Directions: Scan the listing below for the string "checkbox" and copy each line where it turns up.
•••
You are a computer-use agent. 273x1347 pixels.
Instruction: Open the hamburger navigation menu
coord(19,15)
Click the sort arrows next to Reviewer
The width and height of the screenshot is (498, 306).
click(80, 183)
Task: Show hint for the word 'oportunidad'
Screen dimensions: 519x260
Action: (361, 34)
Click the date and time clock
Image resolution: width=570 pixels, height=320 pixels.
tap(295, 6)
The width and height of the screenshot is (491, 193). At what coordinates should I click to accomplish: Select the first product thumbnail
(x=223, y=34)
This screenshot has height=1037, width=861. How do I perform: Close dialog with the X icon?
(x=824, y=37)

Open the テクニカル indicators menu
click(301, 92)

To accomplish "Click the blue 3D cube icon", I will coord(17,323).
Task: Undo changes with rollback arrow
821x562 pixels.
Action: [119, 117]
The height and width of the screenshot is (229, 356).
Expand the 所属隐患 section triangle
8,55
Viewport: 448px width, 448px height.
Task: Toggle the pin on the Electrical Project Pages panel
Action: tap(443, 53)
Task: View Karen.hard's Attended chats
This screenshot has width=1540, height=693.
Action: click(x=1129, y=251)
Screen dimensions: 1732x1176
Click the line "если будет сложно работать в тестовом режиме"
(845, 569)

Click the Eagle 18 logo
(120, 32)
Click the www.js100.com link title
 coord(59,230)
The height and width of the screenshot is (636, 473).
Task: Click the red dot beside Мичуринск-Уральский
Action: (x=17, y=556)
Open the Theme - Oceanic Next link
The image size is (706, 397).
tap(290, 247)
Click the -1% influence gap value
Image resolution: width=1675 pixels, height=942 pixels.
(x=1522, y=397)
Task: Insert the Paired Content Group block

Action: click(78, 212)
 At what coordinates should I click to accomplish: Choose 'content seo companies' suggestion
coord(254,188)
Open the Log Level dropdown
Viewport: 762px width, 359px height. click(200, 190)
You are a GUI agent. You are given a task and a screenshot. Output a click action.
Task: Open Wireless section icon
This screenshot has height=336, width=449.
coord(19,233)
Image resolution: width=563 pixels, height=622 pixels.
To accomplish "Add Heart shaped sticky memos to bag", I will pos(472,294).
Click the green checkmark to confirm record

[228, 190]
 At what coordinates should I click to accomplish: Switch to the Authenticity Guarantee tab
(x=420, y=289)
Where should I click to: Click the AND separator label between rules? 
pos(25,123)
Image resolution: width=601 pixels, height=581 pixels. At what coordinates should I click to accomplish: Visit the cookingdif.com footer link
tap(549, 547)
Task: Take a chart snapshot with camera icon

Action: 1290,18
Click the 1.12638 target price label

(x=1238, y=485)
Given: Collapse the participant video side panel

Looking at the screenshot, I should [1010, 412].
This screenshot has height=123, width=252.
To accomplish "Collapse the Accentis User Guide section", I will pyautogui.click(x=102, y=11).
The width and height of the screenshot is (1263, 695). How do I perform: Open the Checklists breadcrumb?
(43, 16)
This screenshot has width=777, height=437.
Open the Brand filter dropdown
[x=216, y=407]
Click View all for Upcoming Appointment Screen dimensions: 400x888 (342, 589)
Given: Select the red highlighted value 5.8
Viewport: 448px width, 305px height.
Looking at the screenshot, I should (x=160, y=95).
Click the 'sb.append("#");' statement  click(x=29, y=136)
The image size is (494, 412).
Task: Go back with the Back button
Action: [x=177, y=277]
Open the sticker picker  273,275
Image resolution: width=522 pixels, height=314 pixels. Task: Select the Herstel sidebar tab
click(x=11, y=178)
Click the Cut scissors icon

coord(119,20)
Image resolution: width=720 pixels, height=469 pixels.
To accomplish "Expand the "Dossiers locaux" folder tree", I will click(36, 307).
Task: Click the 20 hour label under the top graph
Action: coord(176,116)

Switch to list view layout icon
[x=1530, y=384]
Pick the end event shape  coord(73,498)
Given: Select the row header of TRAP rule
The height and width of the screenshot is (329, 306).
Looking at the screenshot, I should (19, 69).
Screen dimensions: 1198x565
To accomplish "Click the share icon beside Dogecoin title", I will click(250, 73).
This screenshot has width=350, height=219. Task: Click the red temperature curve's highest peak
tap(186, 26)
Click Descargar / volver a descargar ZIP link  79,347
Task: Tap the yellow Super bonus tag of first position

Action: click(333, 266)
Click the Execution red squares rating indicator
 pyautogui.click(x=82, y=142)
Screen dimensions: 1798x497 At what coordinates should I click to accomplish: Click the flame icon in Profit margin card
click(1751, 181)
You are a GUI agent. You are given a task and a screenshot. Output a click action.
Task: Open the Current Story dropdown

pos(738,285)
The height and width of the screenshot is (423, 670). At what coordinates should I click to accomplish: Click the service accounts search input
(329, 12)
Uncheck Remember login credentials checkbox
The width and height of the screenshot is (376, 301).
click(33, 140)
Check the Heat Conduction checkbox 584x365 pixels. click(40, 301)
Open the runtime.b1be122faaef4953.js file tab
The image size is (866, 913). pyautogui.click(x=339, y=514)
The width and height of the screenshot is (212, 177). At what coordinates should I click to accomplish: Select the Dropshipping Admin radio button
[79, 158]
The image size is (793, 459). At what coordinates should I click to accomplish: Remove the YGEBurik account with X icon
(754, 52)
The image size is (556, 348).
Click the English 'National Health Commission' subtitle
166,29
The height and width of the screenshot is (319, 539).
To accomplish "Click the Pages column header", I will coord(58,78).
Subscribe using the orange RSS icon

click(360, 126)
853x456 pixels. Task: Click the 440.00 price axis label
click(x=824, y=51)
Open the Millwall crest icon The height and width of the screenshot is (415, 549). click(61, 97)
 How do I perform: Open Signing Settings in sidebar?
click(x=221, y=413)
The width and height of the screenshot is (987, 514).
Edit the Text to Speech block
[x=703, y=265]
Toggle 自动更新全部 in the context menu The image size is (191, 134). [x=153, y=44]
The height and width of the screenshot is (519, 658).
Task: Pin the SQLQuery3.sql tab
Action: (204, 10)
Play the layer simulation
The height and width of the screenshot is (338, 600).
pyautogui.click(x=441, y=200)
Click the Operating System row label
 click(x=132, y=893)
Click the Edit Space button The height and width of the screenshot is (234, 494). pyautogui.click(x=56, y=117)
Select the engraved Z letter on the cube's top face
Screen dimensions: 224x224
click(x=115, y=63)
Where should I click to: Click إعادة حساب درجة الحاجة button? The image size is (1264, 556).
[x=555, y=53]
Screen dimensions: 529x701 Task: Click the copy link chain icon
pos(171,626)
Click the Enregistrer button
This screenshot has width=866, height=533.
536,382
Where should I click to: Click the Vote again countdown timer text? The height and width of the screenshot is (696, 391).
•••
Answer space:
Uncheck Remember login credentials checkbox
Check the Heat Conduction checkbox 584x365 pixels. click(40, 301)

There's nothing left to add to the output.